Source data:
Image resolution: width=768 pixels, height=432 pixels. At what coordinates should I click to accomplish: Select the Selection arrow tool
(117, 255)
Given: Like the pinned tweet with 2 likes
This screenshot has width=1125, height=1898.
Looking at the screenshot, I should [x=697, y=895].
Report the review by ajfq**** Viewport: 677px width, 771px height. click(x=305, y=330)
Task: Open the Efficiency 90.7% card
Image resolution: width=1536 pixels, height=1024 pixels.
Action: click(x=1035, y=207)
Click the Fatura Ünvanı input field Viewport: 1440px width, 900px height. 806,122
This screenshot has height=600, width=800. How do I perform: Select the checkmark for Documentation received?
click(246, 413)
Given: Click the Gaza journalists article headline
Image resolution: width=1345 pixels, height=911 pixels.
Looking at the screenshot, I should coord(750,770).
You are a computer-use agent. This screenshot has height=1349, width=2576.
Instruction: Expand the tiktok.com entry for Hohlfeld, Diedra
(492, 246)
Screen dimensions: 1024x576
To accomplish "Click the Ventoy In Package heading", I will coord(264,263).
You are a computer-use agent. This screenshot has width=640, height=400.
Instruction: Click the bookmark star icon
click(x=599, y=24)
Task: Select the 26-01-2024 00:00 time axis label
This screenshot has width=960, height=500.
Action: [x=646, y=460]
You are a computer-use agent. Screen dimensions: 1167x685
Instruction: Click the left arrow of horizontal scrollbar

**WHAT IS EXPECTED:** Rewrite the items above, swapping every "Instruction:" for "Goal:" and leaving everything else unchanged.

**THE RESULT:**
Image resolution: width=768 pixels, height=432 pixels. At what coordinates should I click to accomplish: Select the Selection arrow tool
(117, 255)
Given: Like the pinned tweet with 2 likes
This screenshot has width=1125, height=1898.
Looking at the screenshot, I should [x=697, y=895].
Report the review by ajfq**** Viewport: 677px width, 771px height. click(x=305, y=330)
Task: Open the Efficiency 90.7% card
Image resolution: width=1536 pixels, height=1024 pixels.
Action: click(x=1035, y=207)
Click the Fatura Ünvanı input field Viewport: 1440px width, 900px height. 806,122
This screenshot has height=600, width=800. How do I perform: Select the checkmark for Documentation received?
click(246, 413)
Given: Click the Gaza journalists article headline
Image resolution: width=1345 pixels, height=911 pixels.
Looking at the screenshot, I should coord(750,770).
You are a computer-use agent. This screenshot has height=1349, width=2576.
Goal: Expand the tiktok.com entry for Hohlfeld, Diedra
(492, 246)
Screen dimensions: 1024x576
To accomplish "Click the Ventoy In Package heading", I will coord(264,263).
You are a computer-use agent. This screenshot has width=640, height=400.
Goal: Click the bookmark star icon
click(x=599, y=24)
Task: Select the 26-01-2024 00:00 time axis label
This screenshot has width=960, height=500.
Action: [x=646, y=460]
You are a computer-use agent. Screen dimensions: 1167x685
Goal: Click the left arrow of horizontal scrollbar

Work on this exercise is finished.